##### Extract
I'll be posting some pics later.

Tuesday, April 15, 2014

April Meeting


Hard to believe that we are already looking at the April meeting!  It will be this Saturday, April 19th, from 12:45 pm to 3:00 pm in the Casey Conference Room at Swedish Hospital's Cherry Hill campus.  Drop ins & kids are welcome to attend.  We love seeing new faces!

We'll be talking about last month's Brain Awareness event at the UW and I'll be bringing the new hydrocephalus doll that was generously donated by Medtronic.  I've been thinking of a lot of projects where we could use the doll to help in explaining hydrocephalus to others.

Plans are also in the works for Brain Awareness 2015.

I'm hoping to post photos from the event shortly.

Looking forward to seeing everyone!

Thursday, April 10, 2014

The Doctors TV Show & Spina Bifida


Today (April 11, 2014) The Doctors aired a segment on spina bifida and actually explained what a neural tube defect is!  They spoke with a young mother from Eastern Washington state about her experience, finding out her unborn daughter had spina bifida (the show didn't address hydrocephalus). 
Andrea (the young mother) spoke of receiving the diagnosis and the doctor giving her the option to terminate the pregnancy, after telling her all the horrible things that were going to be her daughter's future.  Hard to believe that in 2014 we still have doctors who don't see the potential of positives for us, but the negatives and that they see termination as a viable option.  When the reality is that we are often quite capapble, despite the challenges we face, of doing great things.

Andrea went on to talk about a rare 'cluster' of neural tube defect births in a three county area of Eastern Washington state that the CDC has no explanation for.  She spoke of drinking well water, living near an apple orchard where pesticides are used and living near the Handford Nuclear Reservation.  The latter has had several cases of workers on the clean up project coming down with unknown illnesses.  This tri-county area has had four times the statistical number of neural tube defect cases than anywhere else.  This state also has an unusually high number of cases of MS and breast cancer.  Connected?  Who knows!
##########
##### Records shown
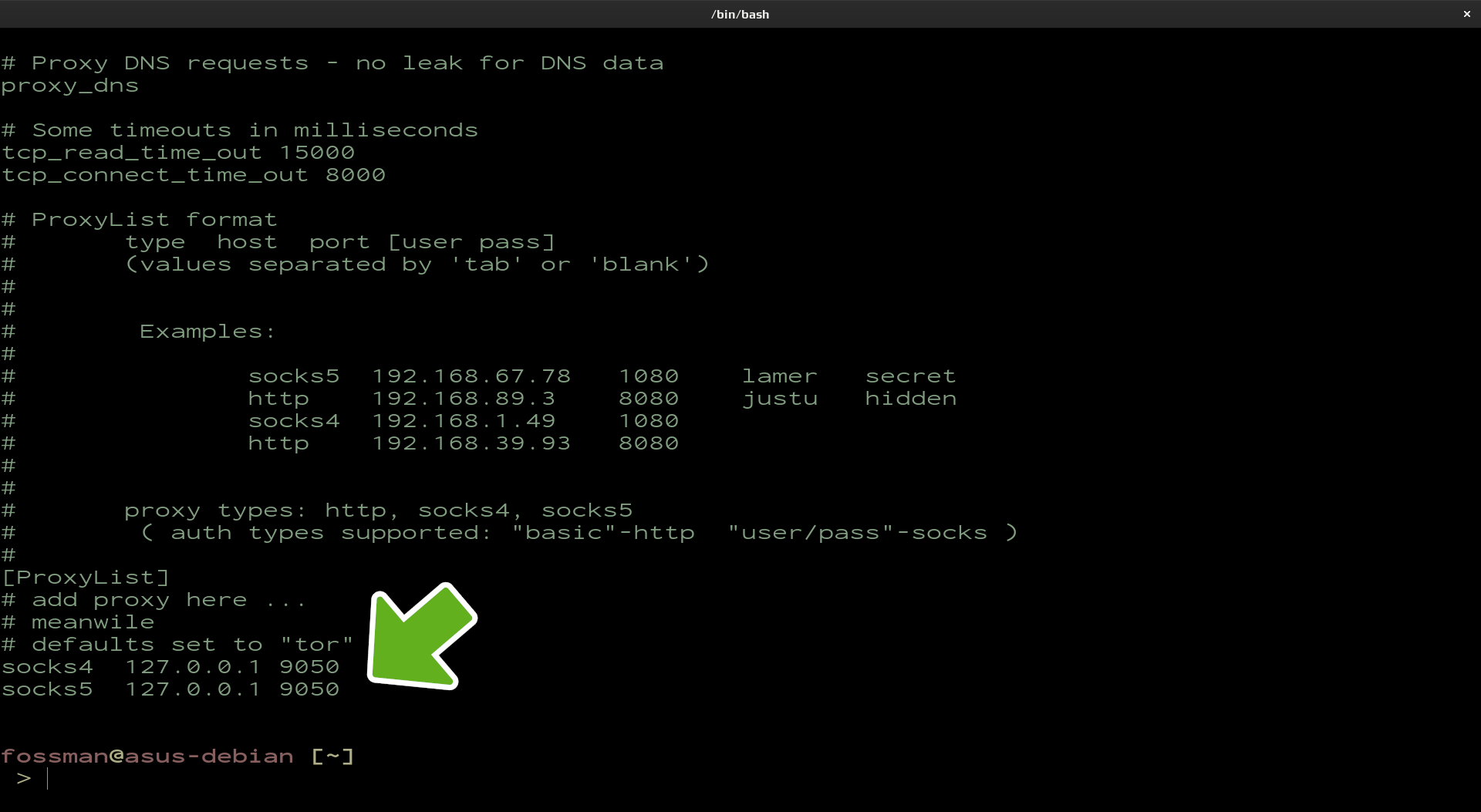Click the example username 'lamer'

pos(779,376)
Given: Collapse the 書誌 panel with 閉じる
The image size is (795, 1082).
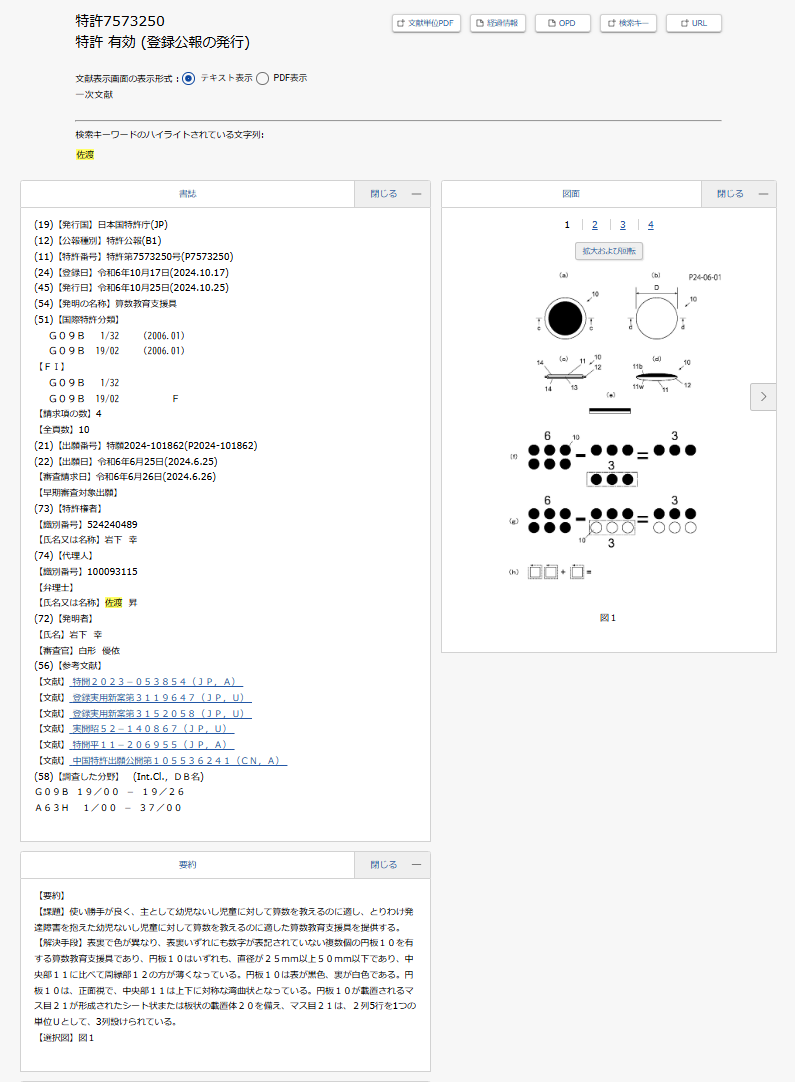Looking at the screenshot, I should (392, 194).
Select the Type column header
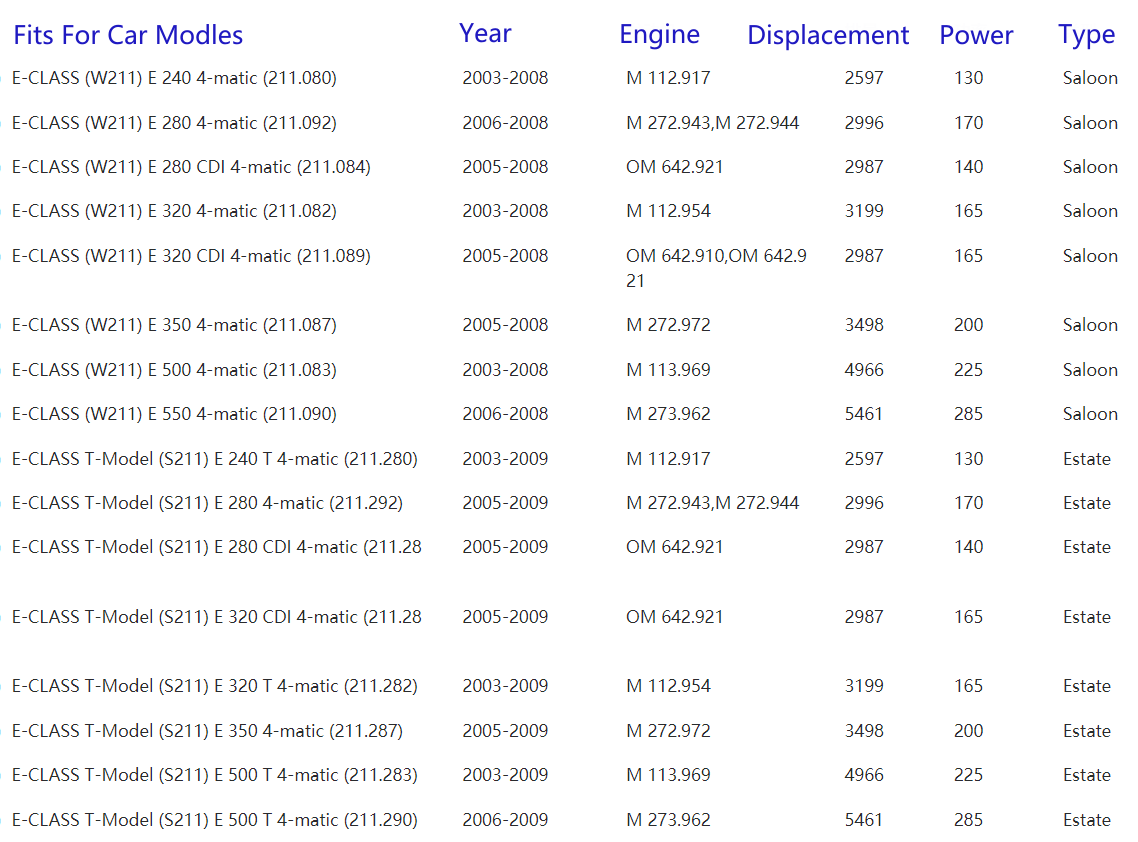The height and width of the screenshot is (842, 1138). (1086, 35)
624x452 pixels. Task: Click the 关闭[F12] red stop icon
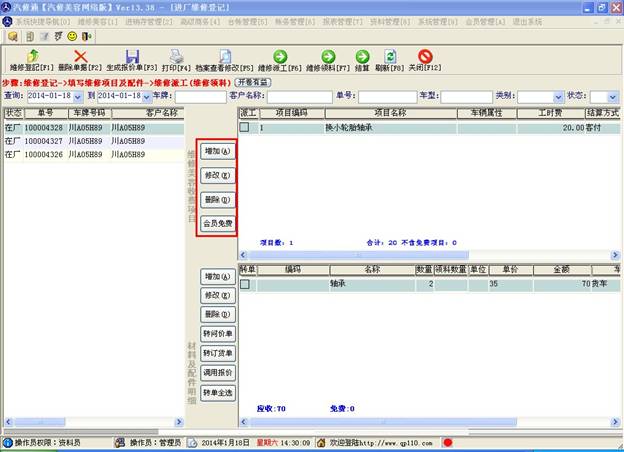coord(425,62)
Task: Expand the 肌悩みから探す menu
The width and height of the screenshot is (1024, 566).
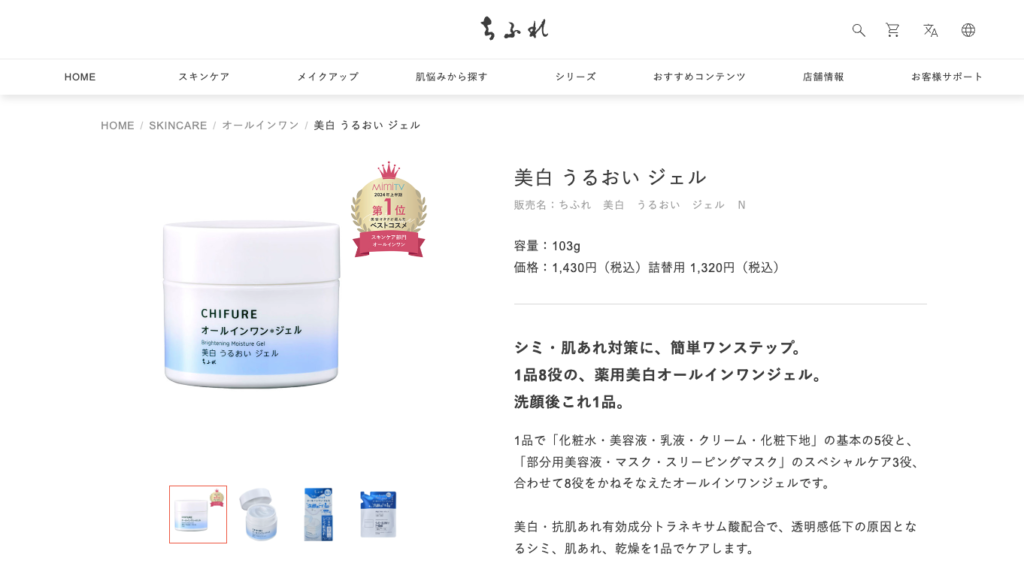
##########
### Set of tasks:
• a. According to the blog post, where will the April meeting take place?
• b. Translate this sentence from the blog post into Spanish: "Plans are also in the works for Brain Awareness 2015."

### Problem solutions:
• a. In the Casey Conference Room at Swedish Hospital's Cherry Hill campus.

• b. También se están preparando planes para Brain Awareness 2015.